Satiricus was still in shock. He was relaxing in his hammock after a humungous dinner, reading about how Pressie had gone ahead and picked his own man for the Elections Chair. Why? The picking had taken so long, Satiricus was beginning to wonder whether it was really for the “Electric Chair”. After all, the fella who last occupied the Chair always had his hair standing straight up!
Satiricus started to doze, and suddenly he was reading Pressie’s diary!
Dear Diary,
People are saying I should give reasons for picking Batterson for the Elections Chair, and why I rejected the last list. What is the matter with them? Does a General give reasons to his troops when he tells them to charge into machine gun fire from the enemy? What do they think this is? A democracy?
But you know, dear Diary, I have to tell you everything. When I was doing history research, I was so frustrated that leaders did not record reasons for their decisions.
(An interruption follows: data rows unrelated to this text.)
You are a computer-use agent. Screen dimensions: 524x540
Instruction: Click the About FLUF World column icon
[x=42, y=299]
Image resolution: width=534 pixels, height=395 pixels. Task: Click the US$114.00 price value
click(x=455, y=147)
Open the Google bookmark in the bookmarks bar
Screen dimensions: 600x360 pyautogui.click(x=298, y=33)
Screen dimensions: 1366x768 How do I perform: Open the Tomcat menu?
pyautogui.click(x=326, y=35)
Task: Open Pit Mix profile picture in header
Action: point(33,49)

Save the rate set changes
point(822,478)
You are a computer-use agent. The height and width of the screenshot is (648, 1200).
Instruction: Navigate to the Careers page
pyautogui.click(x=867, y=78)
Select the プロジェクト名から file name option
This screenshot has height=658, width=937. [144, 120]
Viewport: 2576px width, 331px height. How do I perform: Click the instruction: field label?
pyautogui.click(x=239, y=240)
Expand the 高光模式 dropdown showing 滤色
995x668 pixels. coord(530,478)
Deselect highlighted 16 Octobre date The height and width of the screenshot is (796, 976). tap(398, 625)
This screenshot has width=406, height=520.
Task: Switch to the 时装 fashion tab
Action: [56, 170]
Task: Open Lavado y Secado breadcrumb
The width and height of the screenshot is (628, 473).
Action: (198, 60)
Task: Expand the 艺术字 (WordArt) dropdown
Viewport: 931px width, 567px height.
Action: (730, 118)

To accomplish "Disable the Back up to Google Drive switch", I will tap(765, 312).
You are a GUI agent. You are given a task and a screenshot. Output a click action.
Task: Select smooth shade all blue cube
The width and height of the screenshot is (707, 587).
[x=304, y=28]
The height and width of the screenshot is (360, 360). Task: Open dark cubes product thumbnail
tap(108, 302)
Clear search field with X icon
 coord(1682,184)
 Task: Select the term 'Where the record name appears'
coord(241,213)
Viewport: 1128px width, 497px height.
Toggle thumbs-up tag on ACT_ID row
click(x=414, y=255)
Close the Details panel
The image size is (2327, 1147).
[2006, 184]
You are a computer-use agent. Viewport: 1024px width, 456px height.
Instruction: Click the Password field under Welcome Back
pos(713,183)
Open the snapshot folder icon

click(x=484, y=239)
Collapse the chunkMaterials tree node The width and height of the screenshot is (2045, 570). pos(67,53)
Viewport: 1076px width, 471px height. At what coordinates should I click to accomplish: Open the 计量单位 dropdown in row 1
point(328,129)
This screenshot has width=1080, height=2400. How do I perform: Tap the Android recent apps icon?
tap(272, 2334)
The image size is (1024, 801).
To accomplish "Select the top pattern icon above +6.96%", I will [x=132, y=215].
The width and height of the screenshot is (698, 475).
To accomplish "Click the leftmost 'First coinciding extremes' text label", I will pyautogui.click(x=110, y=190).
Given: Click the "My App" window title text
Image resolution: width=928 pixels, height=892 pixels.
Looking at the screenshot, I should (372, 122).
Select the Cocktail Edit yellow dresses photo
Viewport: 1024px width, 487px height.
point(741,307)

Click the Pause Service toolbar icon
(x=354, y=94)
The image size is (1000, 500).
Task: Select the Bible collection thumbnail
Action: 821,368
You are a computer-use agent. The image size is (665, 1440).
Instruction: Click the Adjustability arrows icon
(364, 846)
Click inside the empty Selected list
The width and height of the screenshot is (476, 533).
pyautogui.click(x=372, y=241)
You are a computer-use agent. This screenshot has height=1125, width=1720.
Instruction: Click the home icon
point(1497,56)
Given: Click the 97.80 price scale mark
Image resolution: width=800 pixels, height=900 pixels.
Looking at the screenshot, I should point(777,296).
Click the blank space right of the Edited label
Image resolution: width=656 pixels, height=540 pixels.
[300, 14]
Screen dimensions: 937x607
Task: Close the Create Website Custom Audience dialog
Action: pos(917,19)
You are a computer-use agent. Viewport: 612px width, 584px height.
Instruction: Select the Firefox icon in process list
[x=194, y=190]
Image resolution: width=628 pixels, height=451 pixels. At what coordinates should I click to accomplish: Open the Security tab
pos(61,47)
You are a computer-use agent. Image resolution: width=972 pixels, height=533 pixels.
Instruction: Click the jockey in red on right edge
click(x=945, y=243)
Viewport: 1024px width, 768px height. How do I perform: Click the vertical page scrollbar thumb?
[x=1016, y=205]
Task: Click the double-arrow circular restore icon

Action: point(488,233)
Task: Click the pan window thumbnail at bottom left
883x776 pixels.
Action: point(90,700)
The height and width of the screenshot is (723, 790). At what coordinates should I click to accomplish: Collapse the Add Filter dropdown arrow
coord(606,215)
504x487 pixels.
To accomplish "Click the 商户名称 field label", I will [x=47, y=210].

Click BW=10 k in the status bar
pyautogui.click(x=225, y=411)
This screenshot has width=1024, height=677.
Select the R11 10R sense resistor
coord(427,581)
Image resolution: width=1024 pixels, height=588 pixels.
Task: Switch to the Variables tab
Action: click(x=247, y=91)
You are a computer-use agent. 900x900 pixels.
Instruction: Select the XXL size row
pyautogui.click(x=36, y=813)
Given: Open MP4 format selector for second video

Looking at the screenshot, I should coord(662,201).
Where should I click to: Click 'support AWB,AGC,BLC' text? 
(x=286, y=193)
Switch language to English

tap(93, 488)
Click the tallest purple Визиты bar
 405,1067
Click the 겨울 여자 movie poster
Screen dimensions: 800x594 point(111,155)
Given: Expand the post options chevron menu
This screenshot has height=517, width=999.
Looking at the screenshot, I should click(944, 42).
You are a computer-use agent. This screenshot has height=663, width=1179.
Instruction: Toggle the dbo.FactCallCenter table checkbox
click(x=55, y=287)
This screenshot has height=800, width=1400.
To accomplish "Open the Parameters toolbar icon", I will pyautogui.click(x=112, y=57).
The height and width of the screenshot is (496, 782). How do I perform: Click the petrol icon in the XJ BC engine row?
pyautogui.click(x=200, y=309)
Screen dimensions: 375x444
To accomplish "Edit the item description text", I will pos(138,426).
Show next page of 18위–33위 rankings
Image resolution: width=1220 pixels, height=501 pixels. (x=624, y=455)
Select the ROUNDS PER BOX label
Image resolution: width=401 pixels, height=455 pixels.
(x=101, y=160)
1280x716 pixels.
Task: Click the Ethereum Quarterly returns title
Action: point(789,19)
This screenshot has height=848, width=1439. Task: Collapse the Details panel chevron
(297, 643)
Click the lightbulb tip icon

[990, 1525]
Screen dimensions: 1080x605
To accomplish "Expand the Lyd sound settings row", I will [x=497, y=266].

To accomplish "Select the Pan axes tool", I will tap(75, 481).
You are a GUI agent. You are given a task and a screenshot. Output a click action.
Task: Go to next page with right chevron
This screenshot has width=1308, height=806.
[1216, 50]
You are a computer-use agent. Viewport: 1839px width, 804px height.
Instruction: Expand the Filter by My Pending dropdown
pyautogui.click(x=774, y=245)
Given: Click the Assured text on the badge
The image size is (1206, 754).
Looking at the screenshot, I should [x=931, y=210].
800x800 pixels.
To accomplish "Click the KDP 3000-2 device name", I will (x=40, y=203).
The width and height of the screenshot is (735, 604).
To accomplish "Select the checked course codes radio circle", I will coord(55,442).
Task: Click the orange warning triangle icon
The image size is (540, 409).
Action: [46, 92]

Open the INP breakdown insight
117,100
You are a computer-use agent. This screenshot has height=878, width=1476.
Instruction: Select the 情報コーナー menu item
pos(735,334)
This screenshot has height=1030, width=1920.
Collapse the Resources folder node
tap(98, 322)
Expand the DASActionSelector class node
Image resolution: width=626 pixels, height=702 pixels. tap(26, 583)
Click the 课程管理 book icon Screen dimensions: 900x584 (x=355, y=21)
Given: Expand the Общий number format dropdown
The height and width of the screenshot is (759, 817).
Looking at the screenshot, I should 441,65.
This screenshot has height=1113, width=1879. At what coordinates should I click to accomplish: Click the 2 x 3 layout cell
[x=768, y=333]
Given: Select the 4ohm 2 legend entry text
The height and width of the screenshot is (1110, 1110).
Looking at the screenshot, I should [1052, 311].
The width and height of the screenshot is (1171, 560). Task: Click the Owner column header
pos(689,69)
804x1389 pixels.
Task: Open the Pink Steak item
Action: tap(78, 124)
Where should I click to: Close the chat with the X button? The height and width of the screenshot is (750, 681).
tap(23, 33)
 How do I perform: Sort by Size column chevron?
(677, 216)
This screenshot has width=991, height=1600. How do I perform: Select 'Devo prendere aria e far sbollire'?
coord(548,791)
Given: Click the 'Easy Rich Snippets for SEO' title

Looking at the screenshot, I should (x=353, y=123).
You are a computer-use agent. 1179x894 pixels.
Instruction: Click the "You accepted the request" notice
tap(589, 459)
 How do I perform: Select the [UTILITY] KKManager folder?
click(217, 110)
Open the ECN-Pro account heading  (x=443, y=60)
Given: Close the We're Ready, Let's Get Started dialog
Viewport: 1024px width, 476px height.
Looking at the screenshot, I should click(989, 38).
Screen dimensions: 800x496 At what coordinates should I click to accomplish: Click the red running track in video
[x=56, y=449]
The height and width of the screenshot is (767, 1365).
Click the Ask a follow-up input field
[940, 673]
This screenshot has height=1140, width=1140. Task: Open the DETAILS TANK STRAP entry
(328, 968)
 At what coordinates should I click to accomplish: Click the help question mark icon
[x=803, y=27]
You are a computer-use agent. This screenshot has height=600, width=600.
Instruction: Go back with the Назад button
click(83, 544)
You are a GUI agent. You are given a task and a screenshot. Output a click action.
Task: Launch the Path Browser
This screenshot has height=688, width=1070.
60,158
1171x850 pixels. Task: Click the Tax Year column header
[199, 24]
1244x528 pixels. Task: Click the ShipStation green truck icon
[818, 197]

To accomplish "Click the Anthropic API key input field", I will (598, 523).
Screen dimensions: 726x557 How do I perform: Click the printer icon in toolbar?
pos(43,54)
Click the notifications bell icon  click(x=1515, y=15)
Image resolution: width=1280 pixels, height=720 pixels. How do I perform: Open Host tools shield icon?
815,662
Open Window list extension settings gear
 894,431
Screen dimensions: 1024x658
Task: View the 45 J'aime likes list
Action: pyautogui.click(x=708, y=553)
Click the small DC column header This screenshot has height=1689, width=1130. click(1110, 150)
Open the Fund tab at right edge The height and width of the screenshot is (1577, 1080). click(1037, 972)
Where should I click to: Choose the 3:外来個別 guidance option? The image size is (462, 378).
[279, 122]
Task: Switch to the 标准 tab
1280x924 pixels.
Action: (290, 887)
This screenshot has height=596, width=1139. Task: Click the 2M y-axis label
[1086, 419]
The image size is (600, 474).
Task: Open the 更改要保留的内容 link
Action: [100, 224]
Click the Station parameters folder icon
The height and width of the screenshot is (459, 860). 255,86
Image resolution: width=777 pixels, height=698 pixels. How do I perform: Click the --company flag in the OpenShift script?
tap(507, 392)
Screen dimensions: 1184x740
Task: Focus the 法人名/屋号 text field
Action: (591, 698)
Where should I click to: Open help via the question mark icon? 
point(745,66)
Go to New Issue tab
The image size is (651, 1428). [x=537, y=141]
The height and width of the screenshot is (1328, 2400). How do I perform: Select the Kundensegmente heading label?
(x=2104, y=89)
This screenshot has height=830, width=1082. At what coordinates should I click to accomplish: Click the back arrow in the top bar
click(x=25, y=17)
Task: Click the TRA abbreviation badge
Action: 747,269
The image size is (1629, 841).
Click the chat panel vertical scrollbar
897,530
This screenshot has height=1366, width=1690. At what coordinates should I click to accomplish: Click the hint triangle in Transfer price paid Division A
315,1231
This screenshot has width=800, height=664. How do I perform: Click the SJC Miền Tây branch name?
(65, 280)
So why Batterson? There are two reasons. First: for the same reason I have been selecting so many geriatrics for top positions — to make me look young by comparison. Secondly: because just before 2020, when he steps down because of “health” reasons, we will go through the whole list rigmarole with the Opposing Leader and elections will be delayed. Then I will pick my real choice: Who Dunnit.
And why I rejected the last list? Let’s start with that smug Joe Singer. I hated him from the start at Queen’s because of his “Hip” name. Then he did better than me in Army School in England. And was promoted before me every time in the army, finishing up as a Major General and me just a Brigadier.
But the bitterest pill, Dear Diary, was when Hite picked him to be Chief of Staff ahead of me! Imagine, me just an ‘advisor’ who was never asked for his advice!”
And that is why no Elections Chair for him.